[AIM OF THE EXERCISE]:
Reproduce the entries verbatim, starting at the line containing "This screenshot has height=843, width=660." and continuing through the final entry, with both ends included. Omit the pictures from your reply.
Start ENTRIES SHOWN
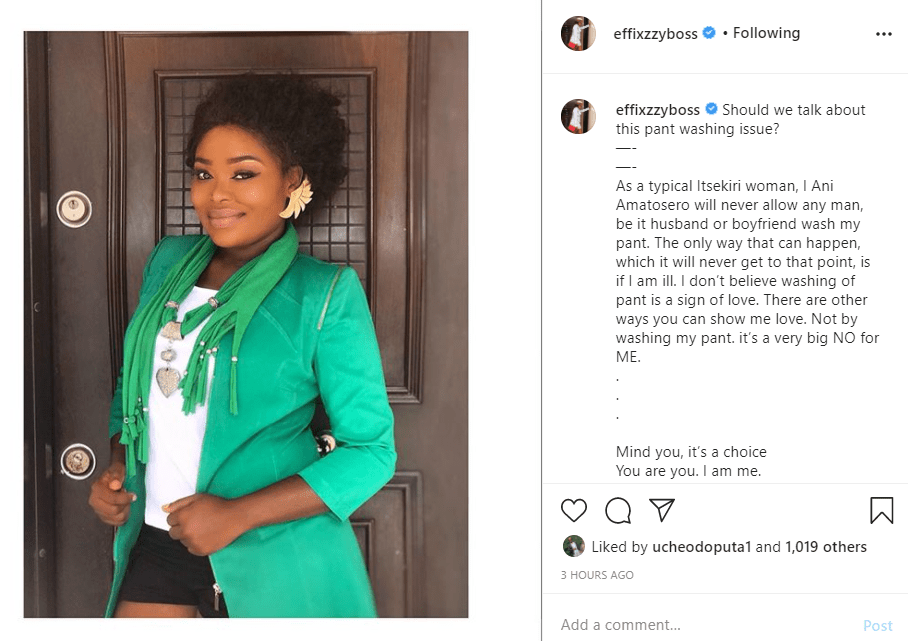
Task: Click verified badge next to caption username
Action: pos(711,110)
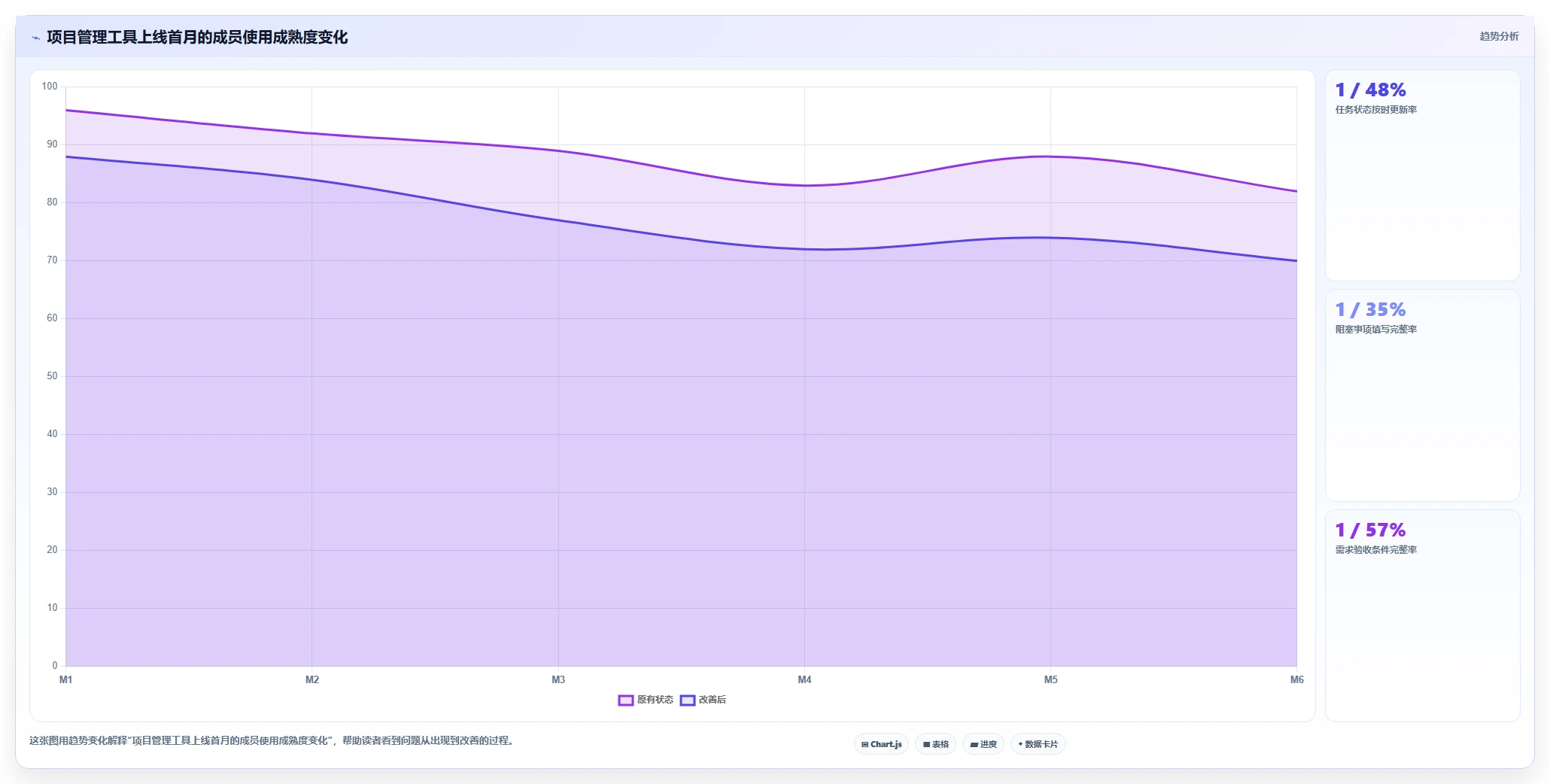
Task: Open the 阻塞事项填写完整率 35% card
Action: [x=1422, y=396]
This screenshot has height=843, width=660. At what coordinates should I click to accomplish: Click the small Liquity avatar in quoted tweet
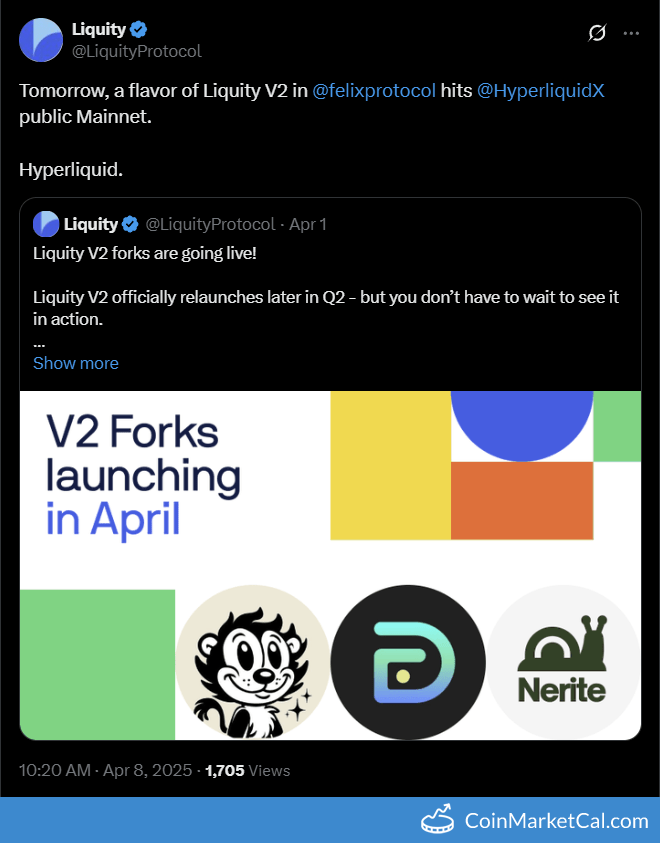(46, 224)
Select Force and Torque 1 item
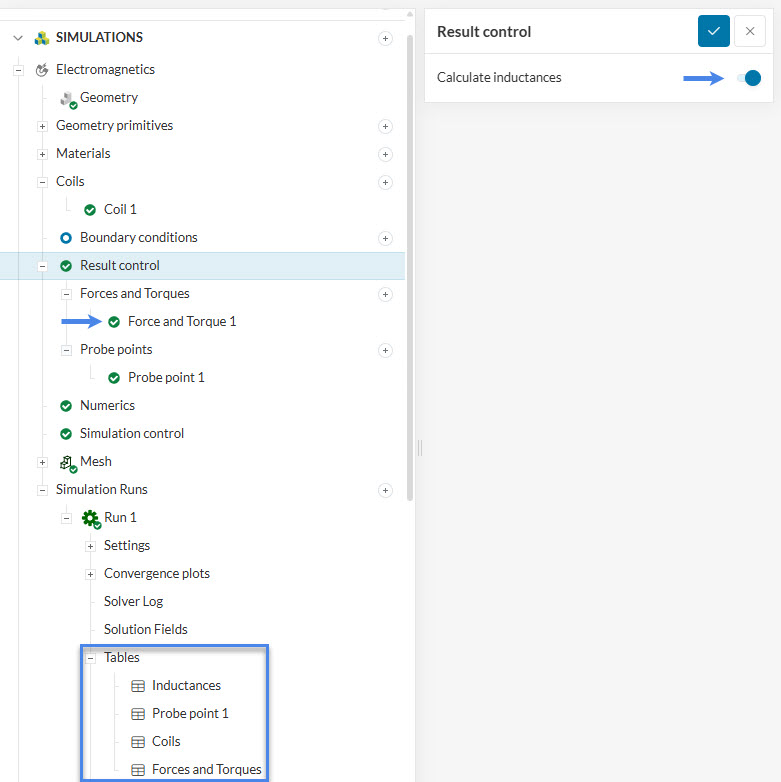Image resolution: width=781 pixels, height=782 pixels. pos(182,322)
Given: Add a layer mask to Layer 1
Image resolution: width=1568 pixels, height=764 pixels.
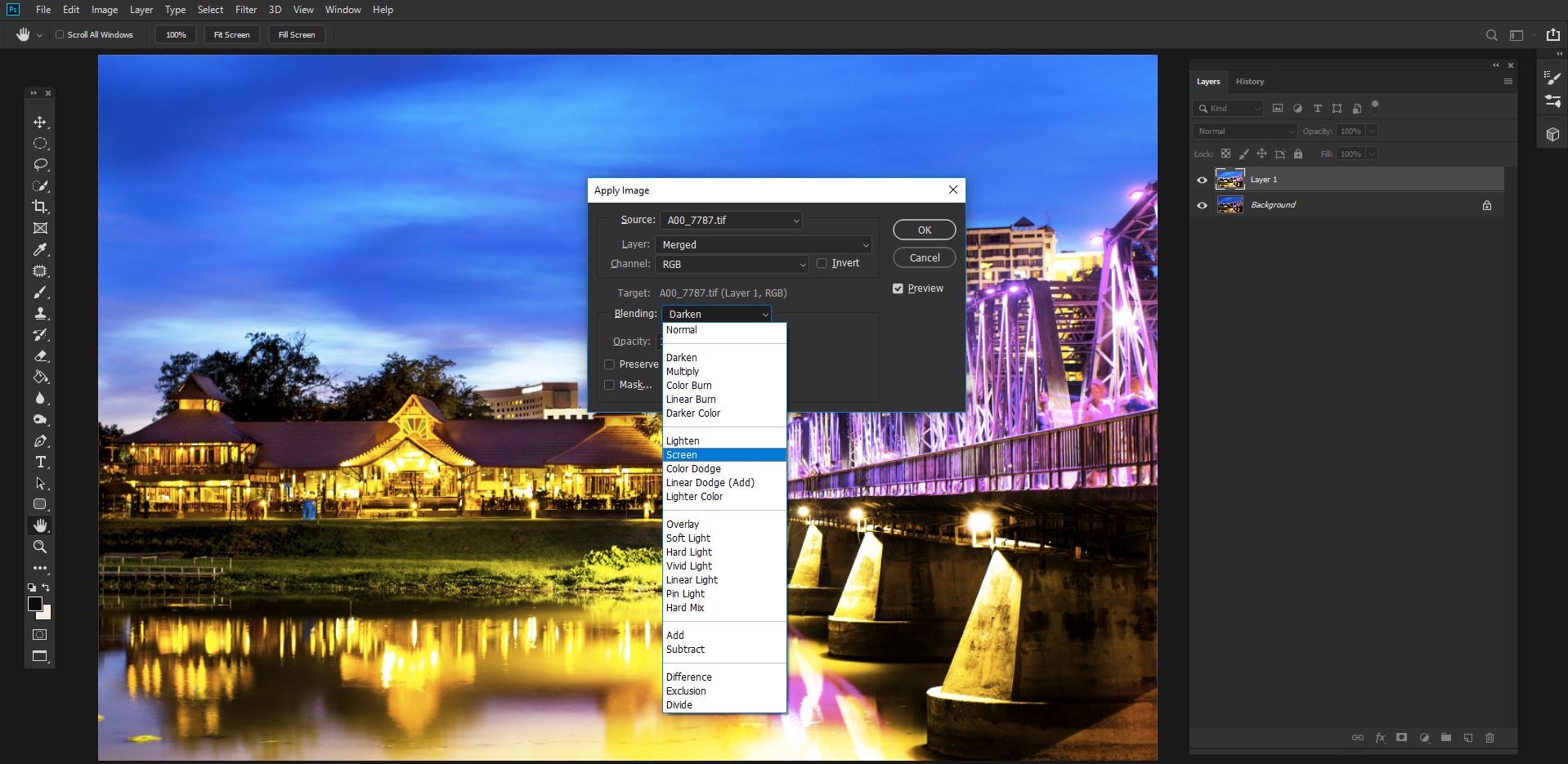Looking at the screenshot, I should pyautogui.click(x=1401, y=737).
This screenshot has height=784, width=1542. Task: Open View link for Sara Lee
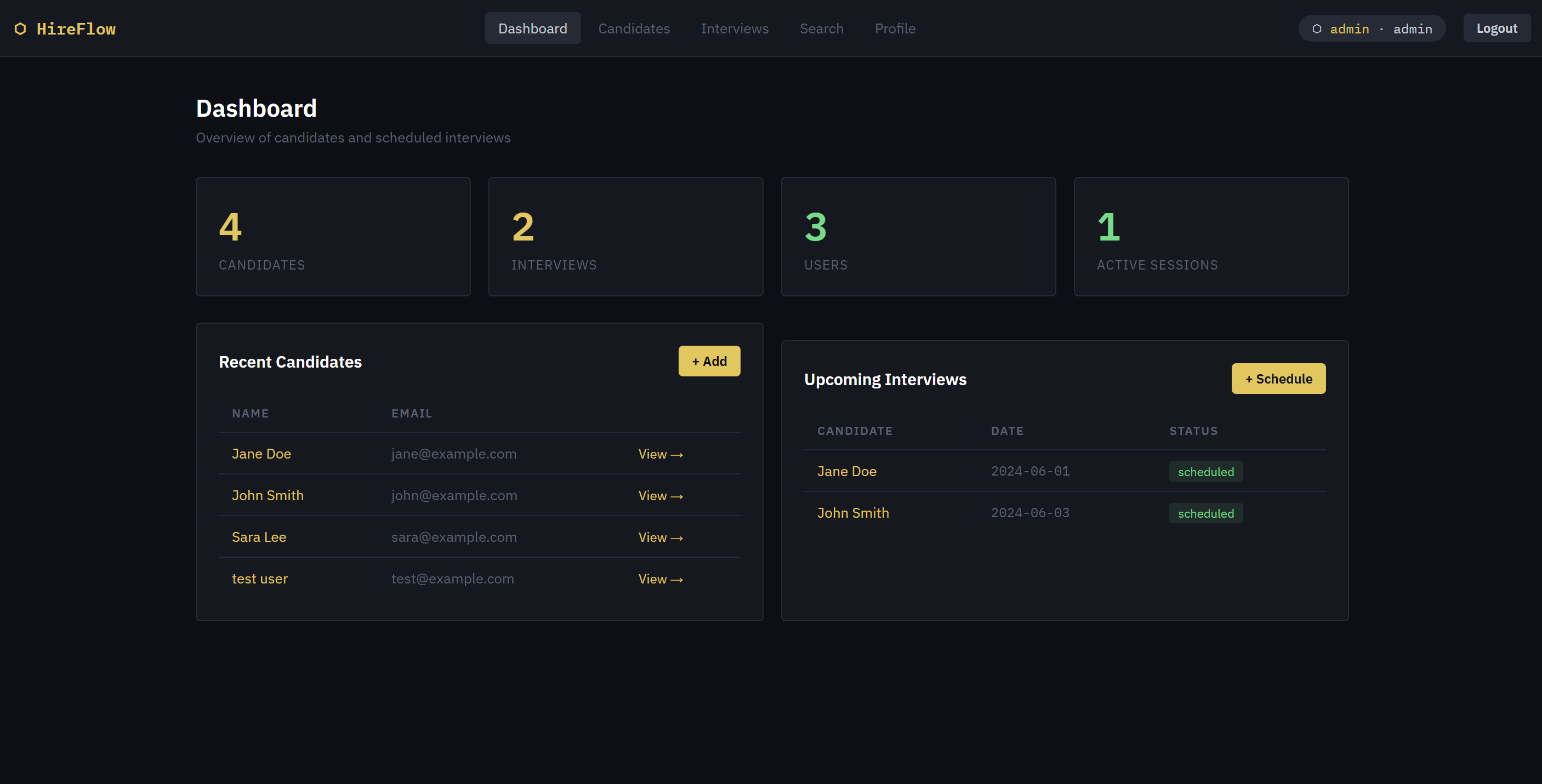(659, 537)
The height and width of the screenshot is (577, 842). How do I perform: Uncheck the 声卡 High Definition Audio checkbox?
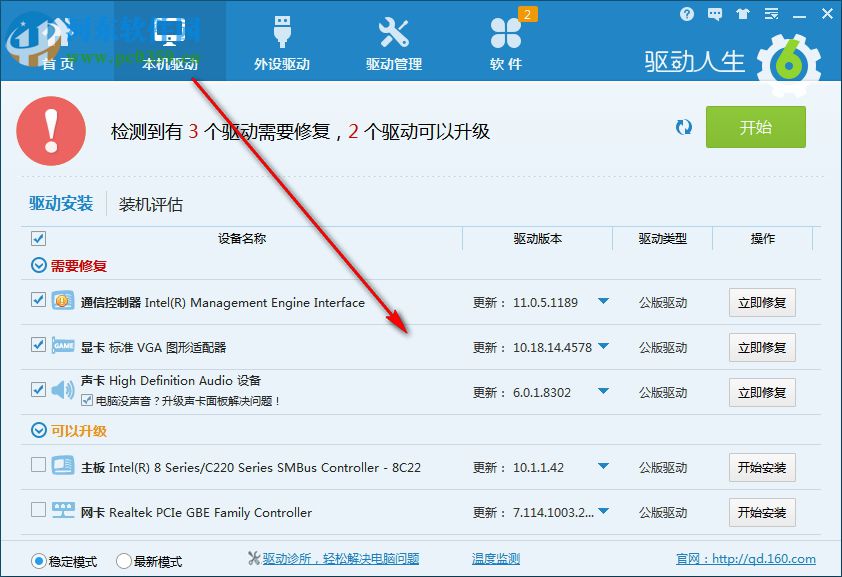click(x=37, y=391)
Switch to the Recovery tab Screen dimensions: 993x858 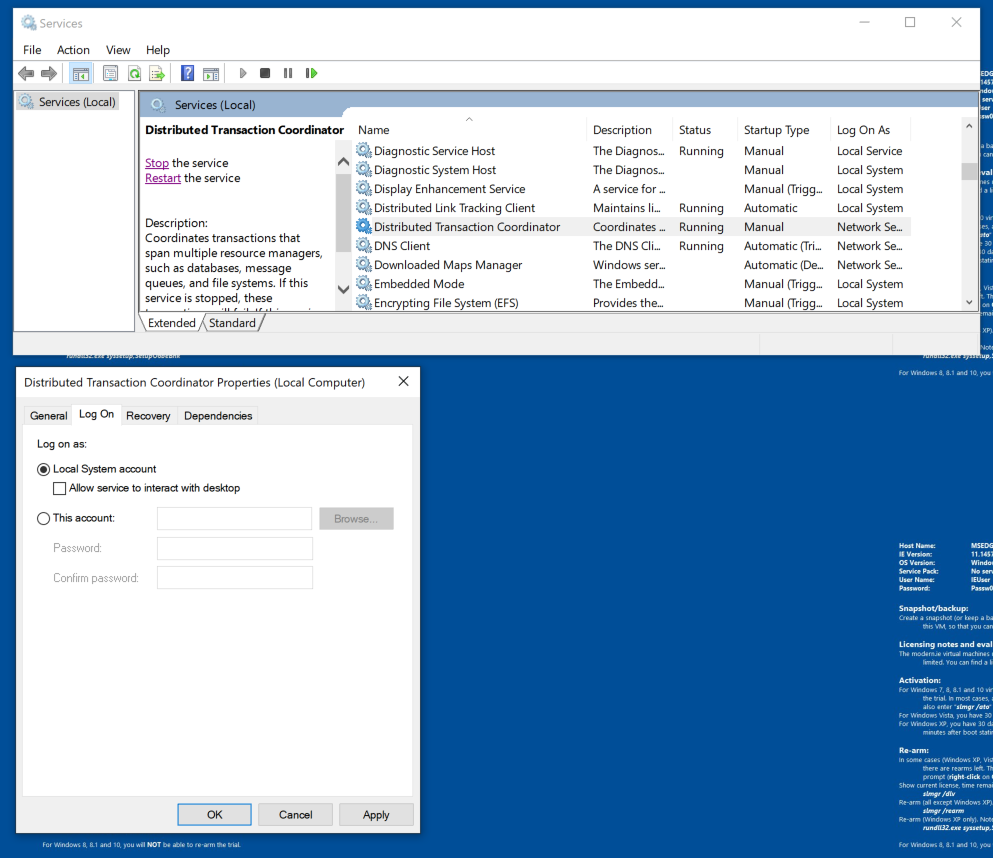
End ENTRIES SHOWN
[SOLUTION BELOW]:
This screenshot has height=843, width=660. At what coordinates should I click to accomplish: Click the small Liquity avatar in quoted tweet
(46, 224)
Select Force and Torque 1 item
Image resolution: width=781 pixels, height=782 pixels. pos(182,322)
Given: Add a layer mask to Layer 1
Image resolution: width=1568 pixels, height=764 pixels.
Looking at the screenshot, I should pyautogui.click(x=1401, y=737).
This screenshot has height=784, width=1542. Task: Open View link for Sara Lee
(659, 537)
The height and width of the screenshot is (577, 842). How do I perform: Uncheck the 声卡 High Definition Audio checkbox?
click(x=37, y=391)
Switch to the Recovery tab Screen dimensions: 993x858 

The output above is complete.